Books to Read While the Algae Grow in Your Fur, May 2020
Three-Toed Sloth 2021-06-04
Summary:
Attention conservation notice: I have no taste, and no qualifications to say anything about architectural history, or anthropology.
- C. E. Stalbaum, The Last Goddess
- Mind candy: Wily Thieves get embroiled in politico-religio-magical machinations in Fantasyland.
- Sonia P. Seherr-Thoss, Design and Color in Islamic Architecture: Afghanistan, Iran, Turkey (Photographs by Hans C. Seherr-Thoss, introduction by Donald N. Wilber)
- This is a gorgeously-illustrated photo book of outstanding architectural monuments from those countries, more or less ending with the Timurids and Ottomans.
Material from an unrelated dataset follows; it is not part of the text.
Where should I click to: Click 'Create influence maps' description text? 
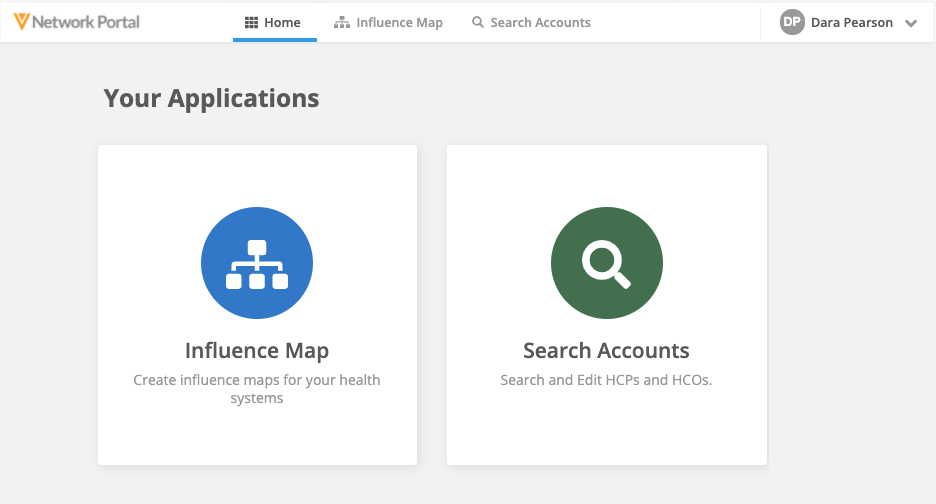pyautogui.click(x=257, y=389)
It shows its age (1968) primarily in the assumption that a western reader might hope to visit most of these magnificent buildings.
- (Thanks to my parents for a copy.)
- Elsa Hart, City of Ink
- Mind candy historical mystery: continuing adventures of a mild-mannered early-Qing-dynasty scholar who keeps having to unravel murders when all he really wants to do is quietly pursue his implacable revenge. I love these and just wish Hart would write faster.
- Julia Spencer-Fleming, Hid from Our Eyes
- Nth (9th?) volume in a mystery series in set in upstate New York. Spencer-Fleming's weird hybrid of clerical mystery, police procedural, and portrait of small town life continues to work much better than it ought to.
- Pascal Boyer, Tradition as Truth and Communication: A Cognitive Description of Traditional Discourse
- This is an interesting-but-weird one, making a kind of poverty-of-stimulus argument about "tradition". Boyer is an anthropologist, and draws a lot of examples from his West African field-work. He's not interested in traditions like foodways, vernacular architecture, or even genealogies. Rather, he's interested in traditions like oral epics, initiation rites, and divination, and magical cures or curses. Anthropologists have tended to explain these as expressions of shared traditional world-views. Boyer denies that such shared traditional world-views exist. The shaman, or epic bard, or initiation, has not learned a fuller, more articulated version of the world-view shared by other members of the community. Rather, they have seen examples from predecessors, and deploy them opportunistically ("anthills are a sign of witchcraft", except for all the anthills which aren't). The results of divination rituals, etc., are supposed to be believed because they are supposed to directly connect the diviner with the object of inquiry. The secrets revealed to initiates can be trivial because the real point is just having been initiated. (*)
- Boyer would, I think, allow that some shamans, bards, etc., might induce a
coherent world-view out of their individual experiences of tradition discourse
and rites, but would ask why we'd expect those different shamans' inductions to
point in the same direction, towards a shared world-view. He would
say it's psychologically strange if they did, and what other evidence
do we have of this shared world-view? It's something anthropologists posit to
explain traditions and rituals, not something they ever directly encounter
evidence for. I think these are strong arguments, though not perhaps decisive
ones. I called this a "poverty-of-stimulus" argument, and that phrase was of
course introduced by Chomsky to name the following line of reasoning:
- The examples of language children are exposed to are not informative enough to uniquely pick out the grammar (syntax, morphology, etc.) of their native language. (Grammar induction done on these stimuli could return all sorts of languages.)
- But all normal children do learn the same grammar of their native language (**);
- Therefore they must have an innate language-learning capacity which, presented with these impoverished stimuli, will return a grammatical language, and will return the same grammatical language from different stimulus sets. (As I've intimated before, Chomsky's "universal grammar" is basically a regularizer for an ill-posed inverse problem.)